A 3 phase approach to implementing a security independent of the base services has been defined starting with client authenticated https and leading towards WS-Security based scheme for authorized remote file mgmt.

2nd day

At the start of the day it was agreed to take forward the work on JSDL and interfaces for the CE. A document will be produced with Ian as the editor taking input from each project. A basic template will be offered to each project.

Miron added that, besides the document, the important point is to have the sw follow and not just stop at the paper level. He encouraged people to work on a common software element so that within a year we can deliver something to the community with the minimum of effort.

Ian said working towards a CE with common interfaces is an excellent goal and he thought the JDSL is gaining ground so is worth encouraging.

Dave suggested a collection of common jobs that each group could execute in their own representation would be most useful. Translators from JDSL to the different representations used by each of the projects would be a way of getting some form of job inter-operability.

Going in this direction we could then organize an inter-op event to verify the set of JDSL jobs can be run each project’s software stack.

Everyone will look and see if it matches with each project’s JDL.

Miron added that, through this exercise, if we come to common agreement and want to change something then we should go ahead and let the standards catch-up with us later.

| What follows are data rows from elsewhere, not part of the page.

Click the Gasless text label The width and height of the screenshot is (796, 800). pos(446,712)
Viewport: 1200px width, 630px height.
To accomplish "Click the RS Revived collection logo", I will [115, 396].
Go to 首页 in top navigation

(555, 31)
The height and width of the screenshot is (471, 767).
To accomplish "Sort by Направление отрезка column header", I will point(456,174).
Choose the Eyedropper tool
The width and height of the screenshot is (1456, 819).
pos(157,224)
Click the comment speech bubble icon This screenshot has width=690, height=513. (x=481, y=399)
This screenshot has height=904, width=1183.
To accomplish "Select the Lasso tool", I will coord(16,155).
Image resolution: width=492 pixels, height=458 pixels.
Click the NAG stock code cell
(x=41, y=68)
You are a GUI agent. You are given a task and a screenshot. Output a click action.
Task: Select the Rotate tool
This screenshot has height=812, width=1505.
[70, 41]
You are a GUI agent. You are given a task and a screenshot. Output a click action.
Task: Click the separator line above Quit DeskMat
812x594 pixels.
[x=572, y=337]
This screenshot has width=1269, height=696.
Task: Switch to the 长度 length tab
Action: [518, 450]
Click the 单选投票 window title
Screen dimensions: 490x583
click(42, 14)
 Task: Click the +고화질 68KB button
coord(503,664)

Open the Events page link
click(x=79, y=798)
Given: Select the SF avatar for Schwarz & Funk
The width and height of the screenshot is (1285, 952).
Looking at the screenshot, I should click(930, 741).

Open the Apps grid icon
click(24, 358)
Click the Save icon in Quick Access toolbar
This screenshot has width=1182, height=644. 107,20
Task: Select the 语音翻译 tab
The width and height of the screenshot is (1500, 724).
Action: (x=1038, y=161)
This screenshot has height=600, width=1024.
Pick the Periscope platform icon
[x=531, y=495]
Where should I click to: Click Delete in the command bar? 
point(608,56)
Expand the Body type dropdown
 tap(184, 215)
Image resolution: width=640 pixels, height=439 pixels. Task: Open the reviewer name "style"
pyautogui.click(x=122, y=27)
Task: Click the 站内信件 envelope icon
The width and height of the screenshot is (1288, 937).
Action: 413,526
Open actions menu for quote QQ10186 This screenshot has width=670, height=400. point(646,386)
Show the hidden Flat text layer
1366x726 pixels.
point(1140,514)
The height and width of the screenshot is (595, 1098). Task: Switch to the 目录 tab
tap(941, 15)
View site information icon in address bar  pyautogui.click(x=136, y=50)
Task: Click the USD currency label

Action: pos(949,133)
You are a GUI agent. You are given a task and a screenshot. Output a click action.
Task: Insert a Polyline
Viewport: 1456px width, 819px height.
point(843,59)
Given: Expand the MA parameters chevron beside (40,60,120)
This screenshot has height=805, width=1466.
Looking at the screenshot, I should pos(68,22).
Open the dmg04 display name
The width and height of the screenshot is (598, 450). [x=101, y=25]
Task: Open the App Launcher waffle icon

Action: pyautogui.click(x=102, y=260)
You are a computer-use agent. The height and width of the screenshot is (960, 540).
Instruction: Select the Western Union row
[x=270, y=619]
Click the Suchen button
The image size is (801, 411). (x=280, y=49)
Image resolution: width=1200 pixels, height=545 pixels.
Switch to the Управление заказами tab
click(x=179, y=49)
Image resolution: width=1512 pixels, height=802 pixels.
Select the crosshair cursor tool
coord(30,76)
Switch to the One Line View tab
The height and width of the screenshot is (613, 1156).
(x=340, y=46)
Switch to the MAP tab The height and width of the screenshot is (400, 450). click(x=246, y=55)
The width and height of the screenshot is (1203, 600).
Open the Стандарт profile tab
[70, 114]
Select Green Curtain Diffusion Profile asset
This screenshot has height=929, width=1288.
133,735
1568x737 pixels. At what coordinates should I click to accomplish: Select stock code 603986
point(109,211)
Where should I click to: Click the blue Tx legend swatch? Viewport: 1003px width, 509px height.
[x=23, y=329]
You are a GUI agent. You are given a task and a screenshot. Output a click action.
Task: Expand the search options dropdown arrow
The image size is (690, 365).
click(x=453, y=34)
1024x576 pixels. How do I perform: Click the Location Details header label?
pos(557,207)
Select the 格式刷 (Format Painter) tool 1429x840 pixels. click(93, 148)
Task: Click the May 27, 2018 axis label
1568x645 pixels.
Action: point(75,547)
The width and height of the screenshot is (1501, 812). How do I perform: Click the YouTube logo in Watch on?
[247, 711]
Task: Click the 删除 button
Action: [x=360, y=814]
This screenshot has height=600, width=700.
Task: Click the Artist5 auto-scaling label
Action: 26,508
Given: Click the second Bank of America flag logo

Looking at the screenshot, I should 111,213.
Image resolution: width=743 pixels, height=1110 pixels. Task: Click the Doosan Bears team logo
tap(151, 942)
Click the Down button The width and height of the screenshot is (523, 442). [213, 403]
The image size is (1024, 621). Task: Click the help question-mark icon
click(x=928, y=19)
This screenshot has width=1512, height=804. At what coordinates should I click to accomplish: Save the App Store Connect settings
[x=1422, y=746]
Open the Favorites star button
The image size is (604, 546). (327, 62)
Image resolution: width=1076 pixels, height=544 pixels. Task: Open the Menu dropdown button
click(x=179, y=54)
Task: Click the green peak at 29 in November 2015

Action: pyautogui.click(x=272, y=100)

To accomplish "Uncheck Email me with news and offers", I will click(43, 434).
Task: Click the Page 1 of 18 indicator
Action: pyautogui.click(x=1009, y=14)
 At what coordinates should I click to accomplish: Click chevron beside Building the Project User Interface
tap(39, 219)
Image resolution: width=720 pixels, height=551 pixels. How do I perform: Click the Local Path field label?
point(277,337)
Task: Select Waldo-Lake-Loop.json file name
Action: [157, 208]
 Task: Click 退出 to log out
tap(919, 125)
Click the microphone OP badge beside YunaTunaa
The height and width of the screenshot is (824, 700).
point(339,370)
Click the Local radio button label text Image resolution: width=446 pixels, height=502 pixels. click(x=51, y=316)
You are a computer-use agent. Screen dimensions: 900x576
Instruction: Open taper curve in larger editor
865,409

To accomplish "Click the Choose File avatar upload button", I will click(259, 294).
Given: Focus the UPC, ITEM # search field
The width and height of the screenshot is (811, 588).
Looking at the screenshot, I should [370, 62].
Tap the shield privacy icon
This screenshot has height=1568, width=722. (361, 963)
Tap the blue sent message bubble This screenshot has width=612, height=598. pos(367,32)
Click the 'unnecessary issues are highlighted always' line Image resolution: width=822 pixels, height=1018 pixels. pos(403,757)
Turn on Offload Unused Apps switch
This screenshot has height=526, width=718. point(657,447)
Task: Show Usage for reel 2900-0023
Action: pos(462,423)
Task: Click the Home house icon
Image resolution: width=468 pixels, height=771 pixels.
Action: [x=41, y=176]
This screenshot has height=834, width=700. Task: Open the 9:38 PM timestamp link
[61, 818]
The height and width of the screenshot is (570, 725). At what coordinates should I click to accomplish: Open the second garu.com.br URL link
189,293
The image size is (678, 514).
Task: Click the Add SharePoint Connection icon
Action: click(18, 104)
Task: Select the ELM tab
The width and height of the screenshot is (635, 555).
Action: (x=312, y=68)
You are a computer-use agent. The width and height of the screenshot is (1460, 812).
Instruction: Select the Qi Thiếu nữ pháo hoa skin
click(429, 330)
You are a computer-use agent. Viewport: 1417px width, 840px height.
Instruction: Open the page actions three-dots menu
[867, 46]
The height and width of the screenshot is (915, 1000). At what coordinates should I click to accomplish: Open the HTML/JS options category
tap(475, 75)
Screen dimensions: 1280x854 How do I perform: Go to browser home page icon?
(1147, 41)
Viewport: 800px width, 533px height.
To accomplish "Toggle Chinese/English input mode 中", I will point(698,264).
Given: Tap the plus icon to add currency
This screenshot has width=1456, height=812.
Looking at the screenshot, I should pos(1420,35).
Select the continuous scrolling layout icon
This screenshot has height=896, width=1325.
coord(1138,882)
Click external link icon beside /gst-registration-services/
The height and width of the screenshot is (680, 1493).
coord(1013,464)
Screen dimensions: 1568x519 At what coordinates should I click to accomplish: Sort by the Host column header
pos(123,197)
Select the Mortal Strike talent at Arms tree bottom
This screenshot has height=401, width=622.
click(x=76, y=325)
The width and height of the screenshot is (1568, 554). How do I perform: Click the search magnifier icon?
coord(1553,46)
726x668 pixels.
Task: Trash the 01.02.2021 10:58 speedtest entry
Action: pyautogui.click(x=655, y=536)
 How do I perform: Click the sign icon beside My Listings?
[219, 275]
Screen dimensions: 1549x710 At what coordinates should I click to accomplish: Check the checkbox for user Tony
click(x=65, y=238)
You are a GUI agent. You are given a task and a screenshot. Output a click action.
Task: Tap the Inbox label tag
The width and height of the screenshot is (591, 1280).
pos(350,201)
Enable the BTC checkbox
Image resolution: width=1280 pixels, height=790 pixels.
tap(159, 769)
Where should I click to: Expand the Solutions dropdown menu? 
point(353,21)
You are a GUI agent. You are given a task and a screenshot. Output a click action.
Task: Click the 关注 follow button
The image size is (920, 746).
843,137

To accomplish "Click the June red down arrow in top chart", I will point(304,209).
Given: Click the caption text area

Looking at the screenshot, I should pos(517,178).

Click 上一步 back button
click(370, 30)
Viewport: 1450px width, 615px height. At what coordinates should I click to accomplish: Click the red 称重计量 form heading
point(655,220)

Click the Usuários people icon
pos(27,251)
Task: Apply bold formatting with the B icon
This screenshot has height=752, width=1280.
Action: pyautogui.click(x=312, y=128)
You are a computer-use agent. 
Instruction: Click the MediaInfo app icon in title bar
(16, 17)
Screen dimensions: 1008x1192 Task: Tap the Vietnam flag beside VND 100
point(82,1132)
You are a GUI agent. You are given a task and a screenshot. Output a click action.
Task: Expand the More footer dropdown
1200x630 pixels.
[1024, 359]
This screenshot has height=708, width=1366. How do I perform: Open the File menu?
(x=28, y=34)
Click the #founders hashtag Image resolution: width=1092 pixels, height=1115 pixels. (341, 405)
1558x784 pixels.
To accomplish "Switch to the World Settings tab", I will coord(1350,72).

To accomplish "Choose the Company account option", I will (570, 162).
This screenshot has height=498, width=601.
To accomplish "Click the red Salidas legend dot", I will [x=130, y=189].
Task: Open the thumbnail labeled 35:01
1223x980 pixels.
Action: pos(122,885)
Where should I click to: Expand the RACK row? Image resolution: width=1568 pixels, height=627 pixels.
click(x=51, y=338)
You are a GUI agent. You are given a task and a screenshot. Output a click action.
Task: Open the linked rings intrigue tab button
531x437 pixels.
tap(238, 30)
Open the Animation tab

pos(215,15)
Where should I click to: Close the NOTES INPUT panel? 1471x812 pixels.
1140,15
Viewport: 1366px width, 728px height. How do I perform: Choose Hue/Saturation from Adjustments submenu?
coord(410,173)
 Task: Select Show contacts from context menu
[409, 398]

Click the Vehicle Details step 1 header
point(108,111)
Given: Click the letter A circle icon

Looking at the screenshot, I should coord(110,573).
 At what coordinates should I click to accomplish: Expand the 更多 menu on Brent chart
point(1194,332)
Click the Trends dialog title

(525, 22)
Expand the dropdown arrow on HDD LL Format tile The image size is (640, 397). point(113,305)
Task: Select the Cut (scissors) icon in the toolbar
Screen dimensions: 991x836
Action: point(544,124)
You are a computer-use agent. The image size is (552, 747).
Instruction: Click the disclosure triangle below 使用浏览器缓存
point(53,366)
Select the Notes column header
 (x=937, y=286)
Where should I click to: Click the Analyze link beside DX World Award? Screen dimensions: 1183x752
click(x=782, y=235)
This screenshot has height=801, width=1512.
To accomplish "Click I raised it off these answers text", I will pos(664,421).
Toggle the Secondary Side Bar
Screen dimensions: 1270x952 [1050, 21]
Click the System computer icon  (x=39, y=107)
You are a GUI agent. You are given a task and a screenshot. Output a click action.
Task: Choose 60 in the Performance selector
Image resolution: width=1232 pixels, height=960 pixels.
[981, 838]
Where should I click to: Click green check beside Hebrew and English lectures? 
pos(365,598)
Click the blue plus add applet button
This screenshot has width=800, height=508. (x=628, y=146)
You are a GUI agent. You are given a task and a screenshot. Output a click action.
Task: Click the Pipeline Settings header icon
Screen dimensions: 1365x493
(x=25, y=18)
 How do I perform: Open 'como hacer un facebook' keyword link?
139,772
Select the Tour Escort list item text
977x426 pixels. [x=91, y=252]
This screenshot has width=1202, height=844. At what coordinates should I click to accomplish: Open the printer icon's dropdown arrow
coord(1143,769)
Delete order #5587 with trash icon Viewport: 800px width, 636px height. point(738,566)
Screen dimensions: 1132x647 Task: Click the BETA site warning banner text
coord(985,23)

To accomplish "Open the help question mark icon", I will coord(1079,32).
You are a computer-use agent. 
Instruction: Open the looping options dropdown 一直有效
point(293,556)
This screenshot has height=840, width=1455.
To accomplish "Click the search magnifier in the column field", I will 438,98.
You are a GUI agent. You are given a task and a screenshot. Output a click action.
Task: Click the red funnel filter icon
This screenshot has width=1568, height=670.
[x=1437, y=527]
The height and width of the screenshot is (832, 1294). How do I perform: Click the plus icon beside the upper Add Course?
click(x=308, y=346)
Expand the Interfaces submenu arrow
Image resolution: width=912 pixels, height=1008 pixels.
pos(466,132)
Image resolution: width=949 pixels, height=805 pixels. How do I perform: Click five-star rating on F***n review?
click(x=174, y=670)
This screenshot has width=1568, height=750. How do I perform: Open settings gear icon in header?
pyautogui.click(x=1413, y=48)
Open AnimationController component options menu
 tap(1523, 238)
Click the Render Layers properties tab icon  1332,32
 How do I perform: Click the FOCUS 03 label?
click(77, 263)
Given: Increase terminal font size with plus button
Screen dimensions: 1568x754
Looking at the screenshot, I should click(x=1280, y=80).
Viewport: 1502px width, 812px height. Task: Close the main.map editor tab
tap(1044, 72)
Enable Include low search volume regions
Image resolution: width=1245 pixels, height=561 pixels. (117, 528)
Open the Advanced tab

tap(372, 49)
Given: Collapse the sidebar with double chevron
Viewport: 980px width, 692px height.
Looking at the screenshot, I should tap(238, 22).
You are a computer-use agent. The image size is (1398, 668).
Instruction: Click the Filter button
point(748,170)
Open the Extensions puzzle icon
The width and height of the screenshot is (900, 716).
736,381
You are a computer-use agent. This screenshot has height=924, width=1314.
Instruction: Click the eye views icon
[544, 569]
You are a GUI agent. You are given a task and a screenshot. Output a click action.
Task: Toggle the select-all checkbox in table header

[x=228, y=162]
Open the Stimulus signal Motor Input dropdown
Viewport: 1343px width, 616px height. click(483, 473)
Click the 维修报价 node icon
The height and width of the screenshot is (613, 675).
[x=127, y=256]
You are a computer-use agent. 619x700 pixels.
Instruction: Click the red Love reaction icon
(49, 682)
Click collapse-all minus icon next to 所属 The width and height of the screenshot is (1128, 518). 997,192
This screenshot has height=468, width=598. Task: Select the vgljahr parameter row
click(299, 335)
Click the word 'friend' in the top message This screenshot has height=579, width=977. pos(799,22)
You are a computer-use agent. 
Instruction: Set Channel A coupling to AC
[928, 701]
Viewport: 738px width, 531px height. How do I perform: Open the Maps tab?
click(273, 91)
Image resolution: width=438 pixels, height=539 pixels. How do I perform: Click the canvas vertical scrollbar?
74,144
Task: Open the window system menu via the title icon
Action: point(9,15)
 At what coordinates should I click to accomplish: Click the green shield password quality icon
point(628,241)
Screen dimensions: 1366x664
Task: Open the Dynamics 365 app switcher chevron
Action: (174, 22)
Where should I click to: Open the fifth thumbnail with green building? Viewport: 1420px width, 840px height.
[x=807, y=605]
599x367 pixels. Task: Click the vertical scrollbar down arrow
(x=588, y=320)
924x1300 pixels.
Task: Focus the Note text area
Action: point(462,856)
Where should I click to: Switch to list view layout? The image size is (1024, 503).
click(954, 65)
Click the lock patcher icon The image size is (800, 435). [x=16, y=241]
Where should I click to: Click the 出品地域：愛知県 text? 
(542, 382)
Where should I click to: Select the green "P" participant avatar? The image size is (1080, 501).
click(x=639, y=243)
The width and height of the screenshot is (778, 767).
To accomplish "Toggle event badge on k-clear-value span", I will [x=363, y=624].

Dave then made a presentation on JSDL – Job Submission Description Language

Purpose of JSDL is to standardize job requirements to increase inter-operability between job mgmt systems. Security and scheduling is out of scope for JSDL. JSDL covers job identification, application, resource and data requirements.

JDSL can only define one (and only one) job – what about multiple jobs?

The extensibility facility (represented as “other”) in JDSL allows adding extras from different implementations that are not yet defined by JDSL.

Erwin suggested that JDSL should be used as both input and output for CEs so that CEs can be chained together.